2.1 De klacht houdt zakelijk weergegeven in dat verweerster:

a) zich schuldig heeft gemaakt aan belangenverstrengeling en schending van gedragsregels 6 en 7 door als kantoorgenoot van mr. X in allerlei procedures ter uitvoering van het echtscheidingsconvenant tussen klager en zijn ex-echtgenote op te treden. Volgens klager zou mr. X voor beide echtgenoten zijn opgetreden in de voorbereidende werkzaamheden dan wel de totstandkoming van het echtscheidingsconvenant. Verweerster zou in haar hoedanigheid van opvolgend advocate van mr. X beschikken over vertrouwelijke informatie en zich niet tijdig als advocate hebben teruggetrokken;

b) zich onwelwillend heeft opgesteld, waardoor er geen oplossing van het geschil  kon worden bereikt.

2.2 Door aldus te handelen c.q. na te laten heeft verweerster volgens klager de norm vastgelegd in artikel 46 Advocatenwet overschreden.

3 Feiten:

Voor de beoordeling van de klacht kan, gelet op de stukken en hetgeen ter zitting is

  verklaard, van het volgende worden uitgegaan:

3.1 Klager en zijn ex-echtgenote zijn verwikkeld geweest in een echtscheidingsprocedure met nevenvorderingen. De ex-echtgenote werd op dat moment bijgestaan door mr. X. Klager had geen advocaat. Op verzoek van partijen heeft de heer B. bemiddeld en getracht om overeenstemming te bereiken over de echtscheiding en de financiële gevolgen. Klager heeft hiervoor een volmacht getekend. Het echtscheidingsconvenant is op 8 juli 2004 door de rechtbank in een echtscheidingsbeschikking bekrachtigd, nadat mr. X een verzoek tot echtscheiding had ingediend.

3.2 Intussen was op verzoek van de ex-echtgenote klager op 3 juni 2004 onder bewind gesteld, om de levering en het transport van de voormalige echtelijke woning mogelijk te maken. Het verzoek is ingediend door verweerster, die in die periode aan het kantoor van mr. X was verbonden. De heer B. was tot bewindvoerder benoemd.

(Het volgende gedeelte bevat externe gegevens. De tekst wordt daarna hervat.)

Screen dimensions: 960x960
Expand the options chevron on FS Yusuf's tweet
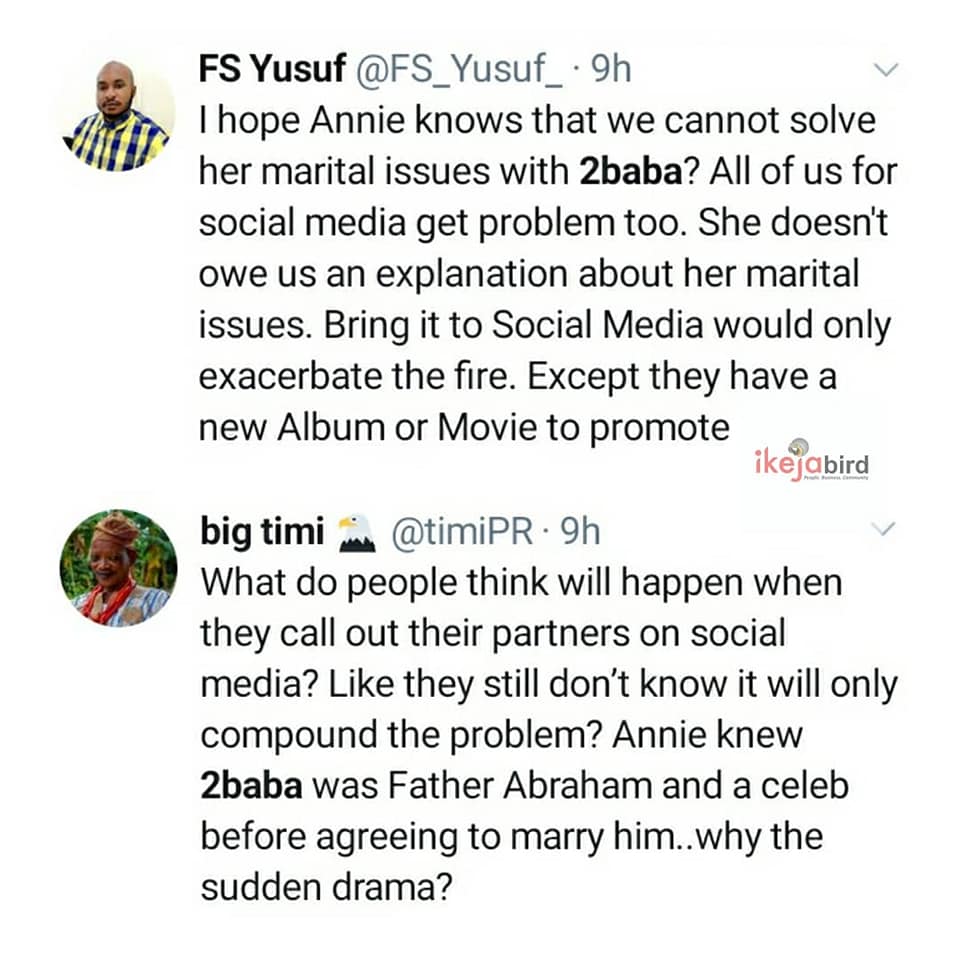click(886, 69)
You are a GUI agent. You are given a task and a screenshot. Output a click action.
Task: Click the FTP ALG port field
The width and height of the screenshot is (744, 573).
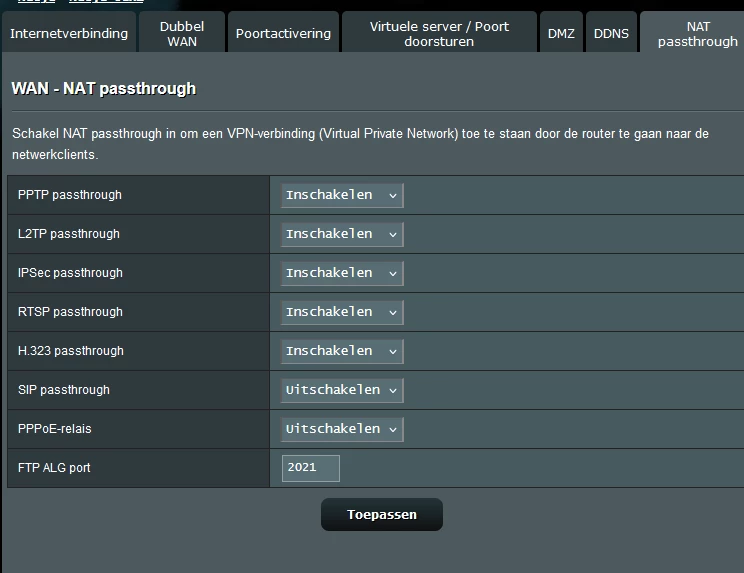310,468
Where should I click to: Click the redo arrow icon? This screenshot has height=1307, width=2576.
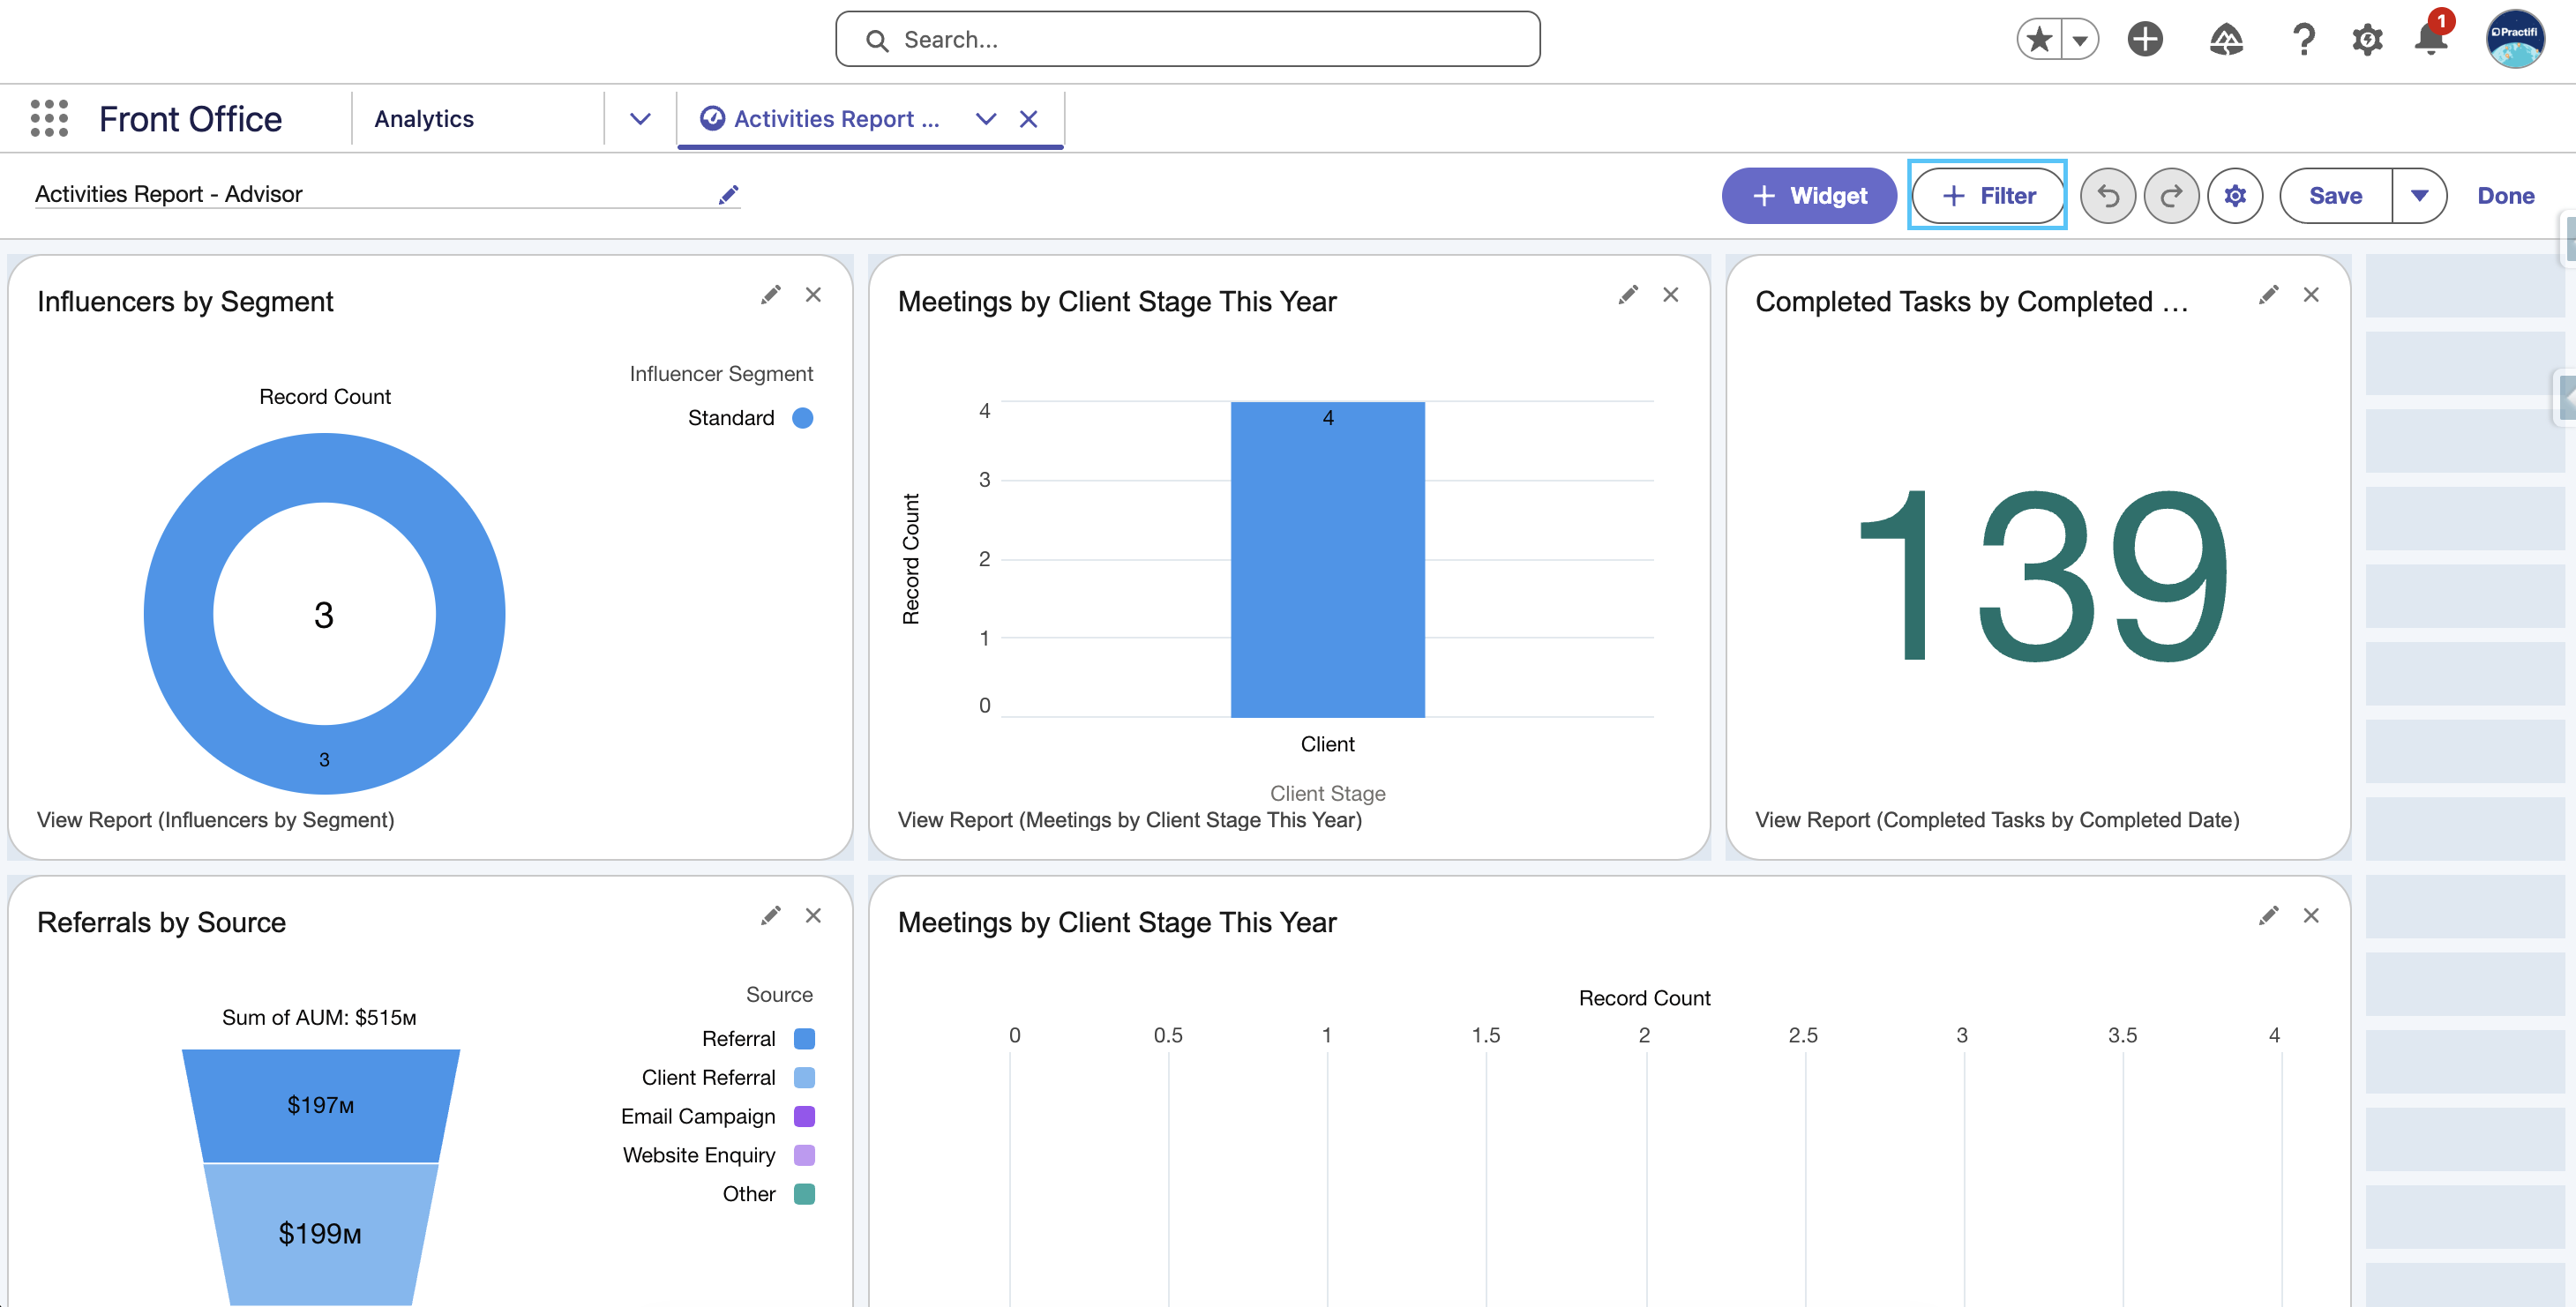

3.3 In vervolgprocedures betrekking hebbend op onder meer een verzoek tot verhoging van de alimentatie is verweerster ook voor de ex-echtgenote opgetreden. Klager heeft tegen dit verzoek geen verweer gevoerd. Nadien zijn procedures gevoerd over de afwikkeling van de boedelverdeling en tot nakoming van het convenant. 

4 Beoordeling

Ad klachtonderdeel a

4.1  De raad is van oordeel dat klager in dit klachtonderdeel niet-ontvankelijk moet worden verklaard en overweegt daartoe het volgende. Verweerster heeft haar werkzaamheden voor de ex-echtgenote van klager in september 2004 aangevangen. De klacht is door de gemachtigde van klager ingediend bij brief van 19 maart 2010. Tegenover het maatschappelijk belang dat het optreden van een advocaat door de tuchtrechter kan worden getoetst, staat het belang van de advocaat dat hij er ter wille van de rechtszekerheid vanuit moet kunnen gaan dat zijn optreden naar verloop van een redelijke termijn niet meer tuchtrechtelijk ter discussie kan worden gesteld. Klager heeft niet begrijpelijk gemaakt waarom hij zes jaar heeft gewacht met het indienen van deze klacht. Het feit dat hij in 2006 in de veronderstelling verkeerde dat verweerster de zaak niet langer behandelde, doet daar niet aan af. Ook anderszins zijn voor dit tijdsverloop geen redenen gebleken die zo zwaarwegend zijn dat zij gaan boven eerdergenoemd belang van verweerster bij rechtszekerheid. Dit alles in aanmerking nemende acht de raad in dit geval de termijn waarbinnen de klacht is ingediend onredelijk lang.

4.2 Ten overvloede merkt de raad op dat uit de stukken en uit hetgeen ter zitting naar voren is gekomen niet is komen vast te staan dat de kantoorgenoot van verweerster voor klager is opgetreden.

 Ad klachtonderdeel b

4.3 Bij de beoordeling van dit klachtonderdeel stelt de raad voorop dat een advocaat een  ruime mate van vrijheid geniet om de belangen van zijn cliënt te behartigen op de wijze  als hem in overleg met zijn cliënt goeddunkt. Het tuchtrecht dient er niet toe om deze  vrijheid van de advocaat te beknotten. Deze vrijheid brengt evenwel niet mee dat de  advocaat de belangen van de wederpartij van zijn cliënt nodeloos en op ontoelaatbare  wijze mag schaden. Het handelen van verweerster zal aan de hand van deze maatstaf  worden beoordeeld.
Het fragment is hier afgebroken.